In addition, C++ not only inherited C's static-typing rules, but strengthened
them, and complicated them with inheritance (multiple, and polymorphic or not,
according to your needs), function overloads and operator overloading. Now add
generic types through templates, and the cases to be handled explodes to the
point where you need a Turing-complete parser.

A good case can be made for each of C++'s features individually, which leads
to justifications of the form "As we want both X and Y (and without
sacrificing run-time efficiency), then there really isn't any alternative to
[insert counter-intuitive issue here]..."

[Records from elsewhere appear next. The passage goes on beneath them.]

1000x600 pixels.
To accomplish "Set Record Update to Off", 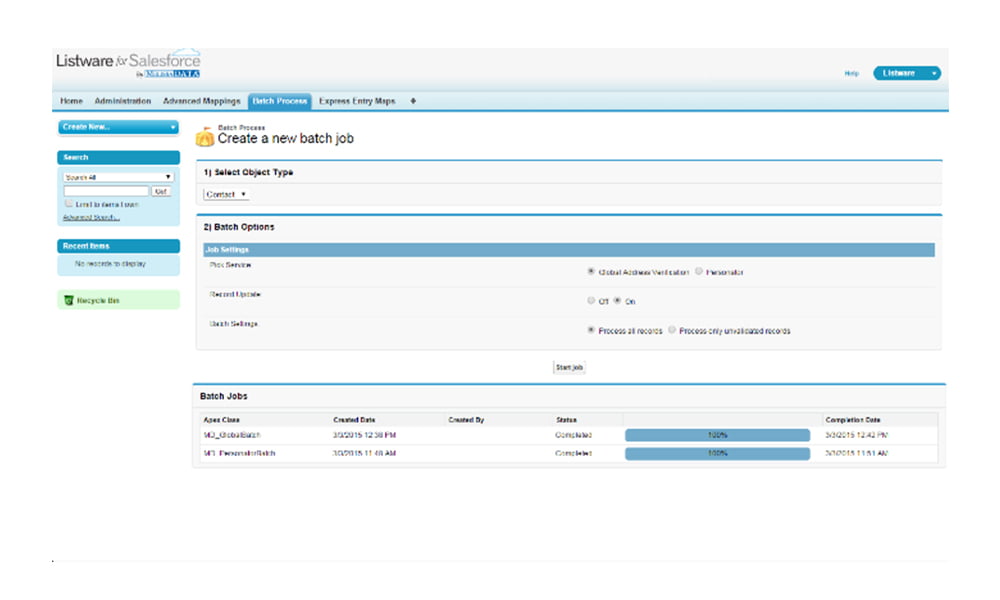I will pos(591,301).
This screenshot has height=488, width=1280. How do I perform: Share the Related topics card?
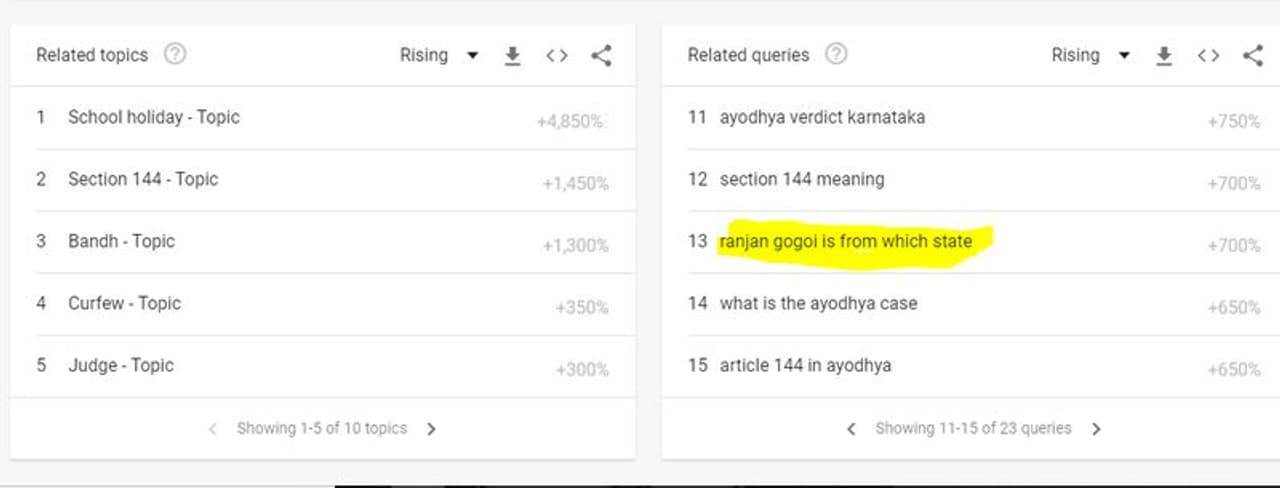pos(601,56)
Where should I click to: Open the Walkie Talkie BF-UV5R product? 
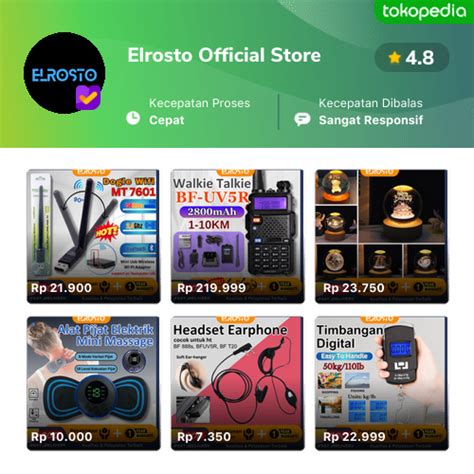point(238,236)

That it works at all is a testament to the skill of the people involved. The
complications that remain seem qualitatively different than the sort of
gratuitous inconsistencies that you find in PHP, for example.

------
pjmlp
Well, most of his points regarding complexity are not C++ specific.

The thing with equals applies to most languages that allow to redefine
operators.

Even Java has gotten quite complex, I bet he would have quite an hard time
succeeding at one of those quiz questions certifications (SCJP and friends).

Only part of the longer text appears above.